Georges Naccache avait raison. Deux négations ne font pas une nation. La preuve! Et plusieurs négations ne l’auraient pas fait non plus. Pour être nation, il fallait au Liban plusieurs affirmations, et d’abord, une affirmation chrétienne authentique.
Une journée d’écoute et de discernement vient d’être organisée par l’Assemblée des patriarches et évêques catholiques au Liban (APECL) pour une action plus participative au sein de l’assemblée.
Le besoin d’une coordination entre les différentes commissions de cet organisme, aussi bien qu’entre l’APECL et les différents synodes de chaque Église, a été ressenti. Fort heureusement, les Églises catholiques au Liban se réveillent au besoin de travailler ensemble à être le «bon levain» dans la pâte.
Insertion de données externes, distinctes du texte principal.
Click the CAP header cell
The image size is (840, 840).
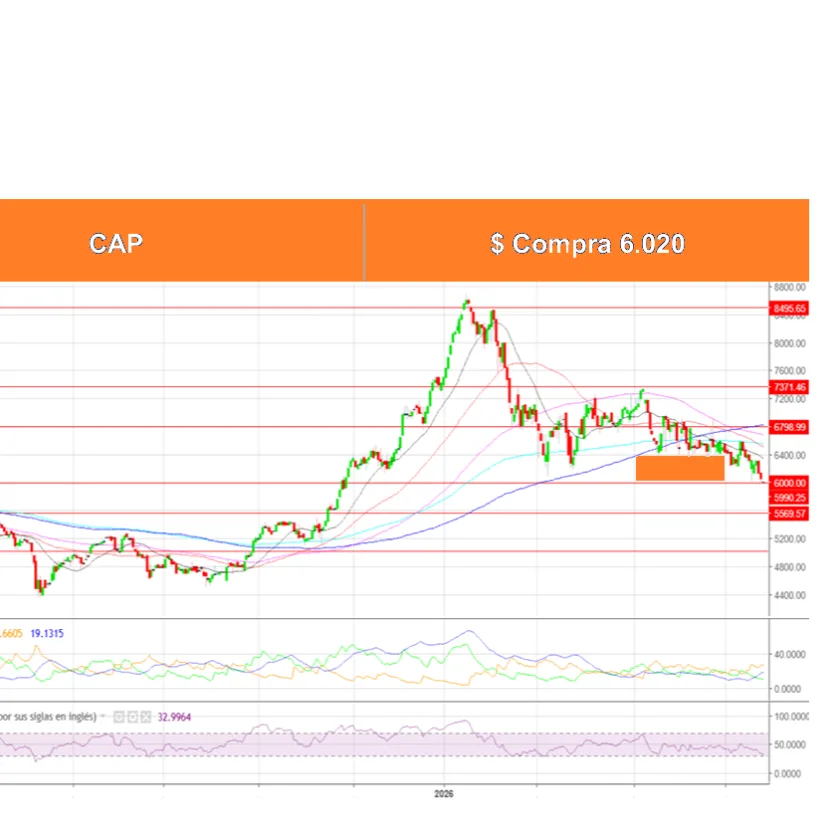(x=181, y=241)
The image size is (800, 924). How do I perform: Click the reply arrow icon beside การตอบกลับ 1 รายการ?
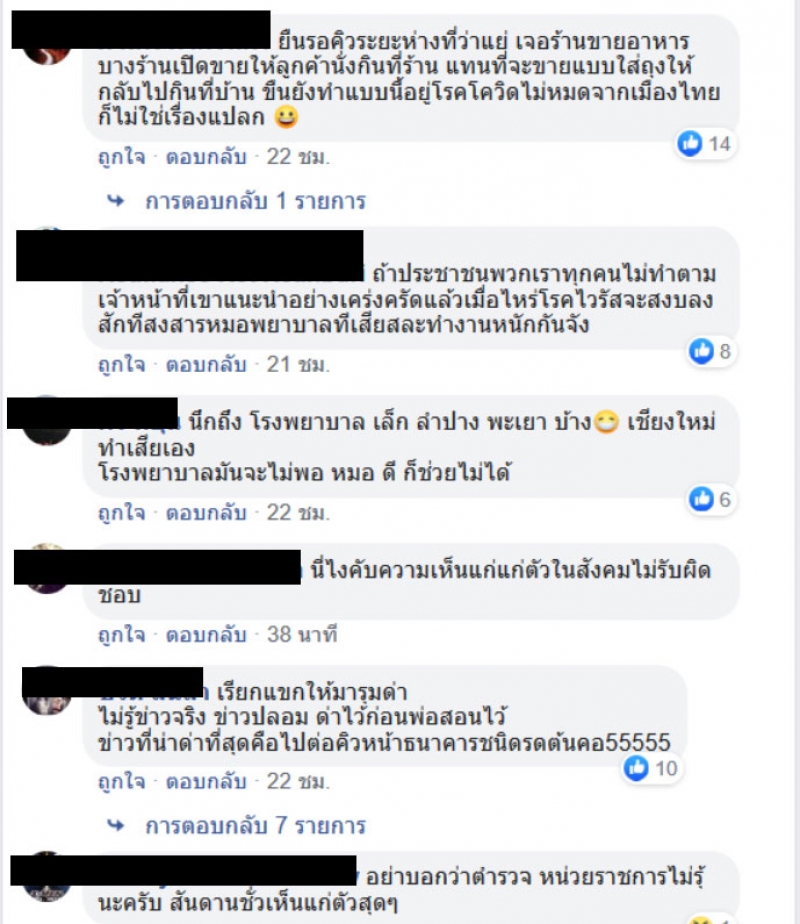(116, 201)
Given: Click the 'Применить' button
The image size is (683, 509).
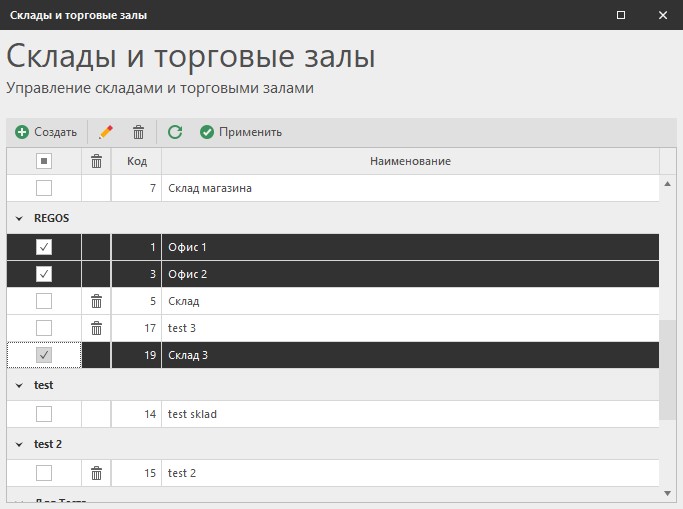Looking at the screenshot, I should pos(241,132).
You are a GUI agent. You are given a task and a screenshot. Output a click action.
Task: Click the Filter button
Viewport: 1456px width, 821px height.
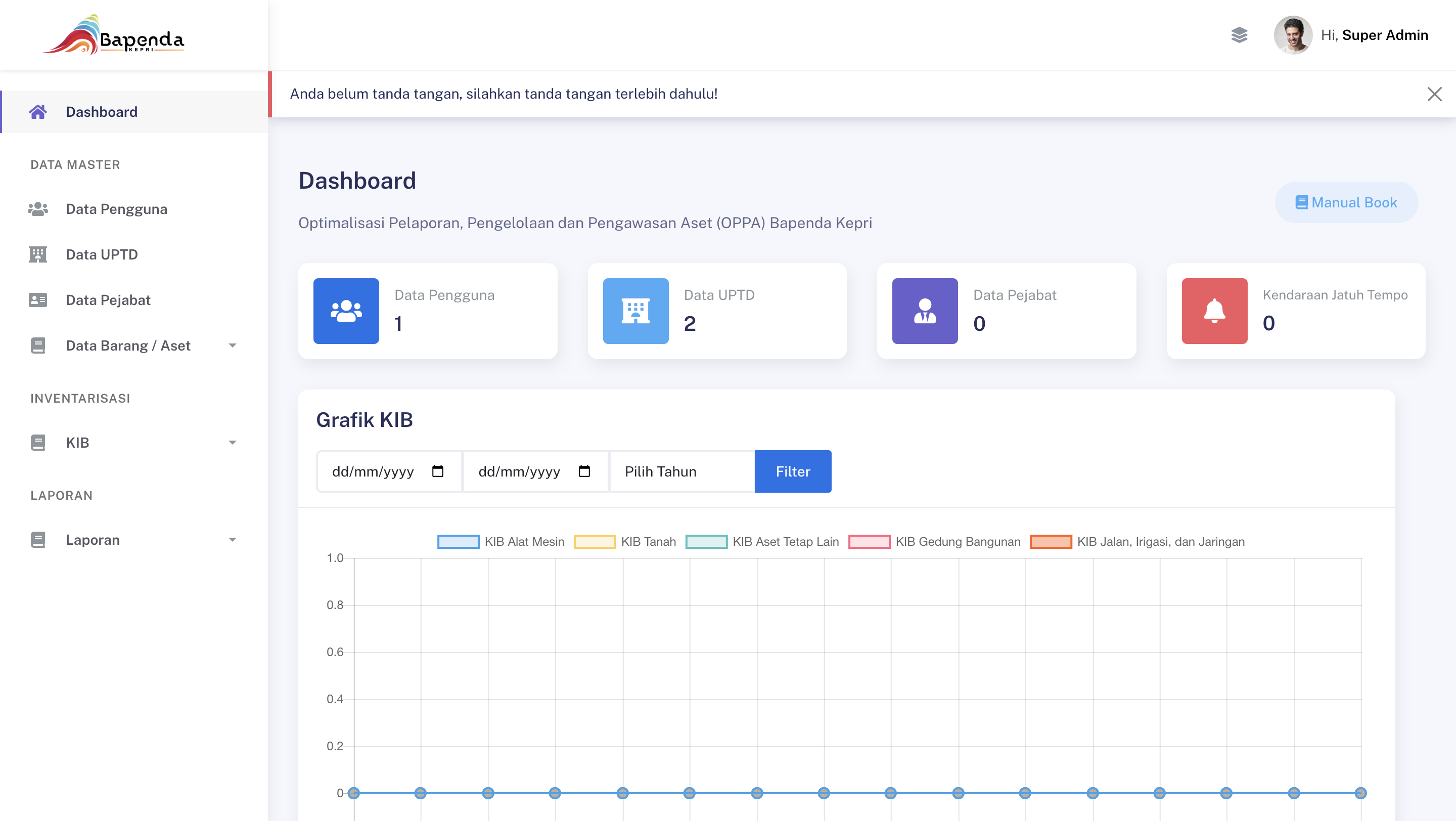[x=792, y=471]
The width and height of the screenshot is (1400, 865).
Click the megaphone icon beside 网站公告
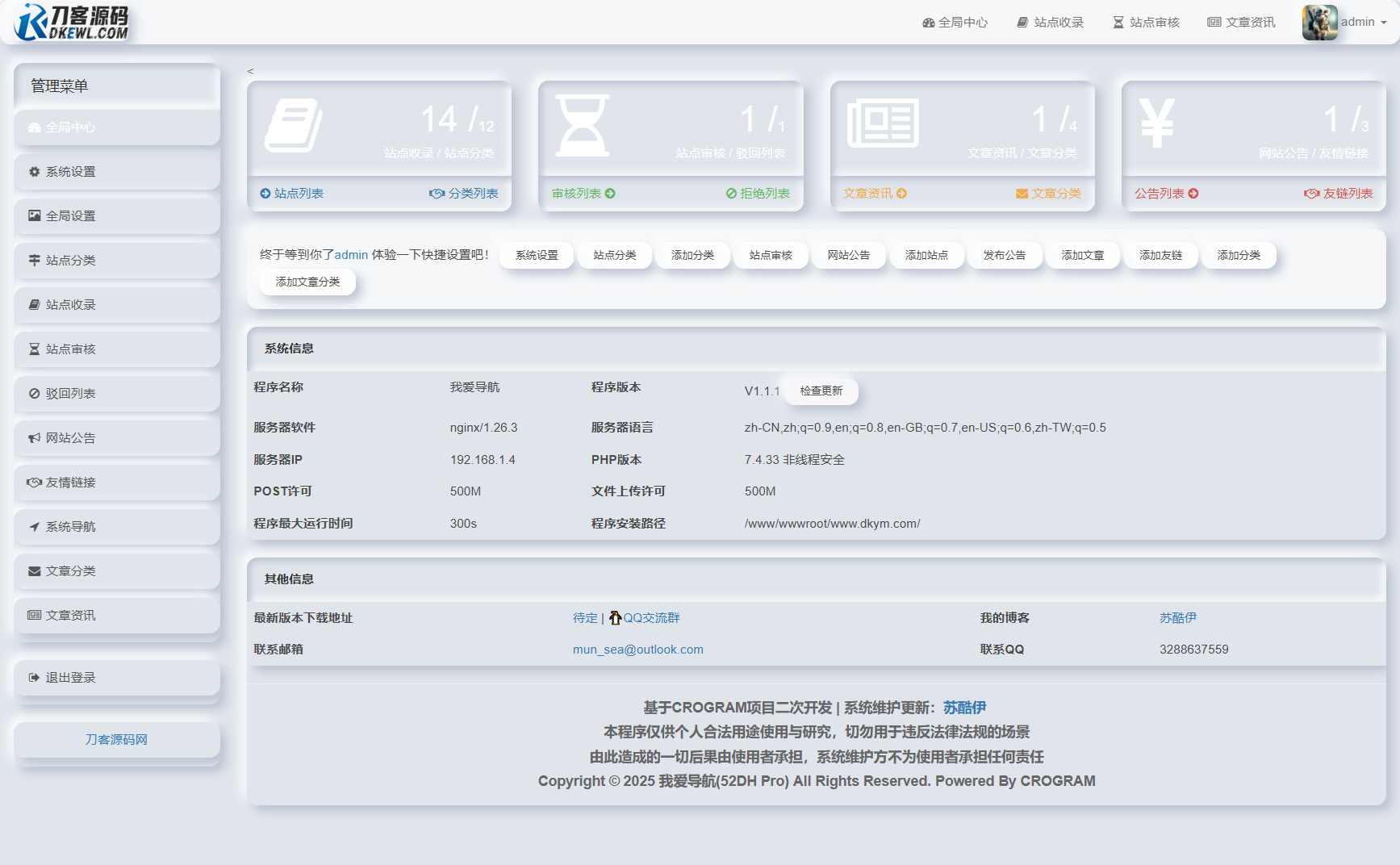click(33, 437)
Cette prise de conscience se manifeste à l’heure où le patriarche maronite lui-même exprime une vive inquiétude pour «l’effondrement moral» de la communauté maronite, au sein de laquelle les demandes d’annulation de mariage explosent. La famille est en danger. Le patriarche y voit une facette d’un effondrement moral plus vaste. «Les maronites sont-ils chrétiens?», s’interroge, excédé par leur conduite publique, un évêque en contact avec la réalité politique. Sommes-nous capables de pardonner? De nous parler? De nous oublier pour servir l’intérêt général?
Le «divorce» mental que vivent aujourd’hui certains groupes politiques devrait alerter sur les conséquences d’actes qui seraient irréparables. Bien sûr, il n’est pas question de renvoyer les protagonistes de la crise dos à dos, ni leur attribuer une égale responsabilité dans ce qui nous accable. Le Hezbollah, notamment, doit bien mesurer non seulement ce que ses armes lui assurent, mais ce dont ses armes le privent. Que chacun calcule bien les conséquences de son action, que nous n’en venions pas à mettre en danger notre volonté de vivre en commun et, avec elle, le Liban tout entier.
En grand spécialiste de l’argumentation, Paul Ricœur parle dans son ouvrage Philosophie, éthique et politique (Seuil) de la volonté de vivre en commun et du compromis en des termes qui doivent nous parler à nous autres. «Aucun système constitutionnel ne se prolonge sans être soutenu par une volonté de vivre ensemble qui est en acte de chaque jour, même si on l’oublie. Lorsque ce vouloir s’effondre, toute l’organisation politique se défait, très vite (…). Jamais la Cité n’existe par la seule inertie de son système institutionnel (…). La continuité et la rénovation de ce vouloir font l’objet de notre responsabilité», dit-il dans son ouvrage.
«Le compromis, poursuit Ricœur, loin d’être une idée faible, est une idée au contraire extrêmement forte (…). Nous n’atteignons le bien commun que par le compromis entre des références fortes, mais rivales.» Il ajoute que «le compromis est une barrière entre l’accord et la violence. (…) Nous pourrions même dire que le compromis est notre seule réplique à la violence, en l’absence d’un ordre reconnu par tous, et en quelque sorte unique dans ses références.»
Certains se plaisent à envisager, pour le Liban aussi, une «solution à deux États». Le fédéralisme est le dernier fantasme des chrétiens du Liban qui ne veulent plus être à la merci du Hezbollah. Tout bien réfléchi, et compte tenu de la présence au Liban d’un embryon de Syrie, il faut bien le comprendre: les Libanais doivent rester unis, ou ils ne seront pas.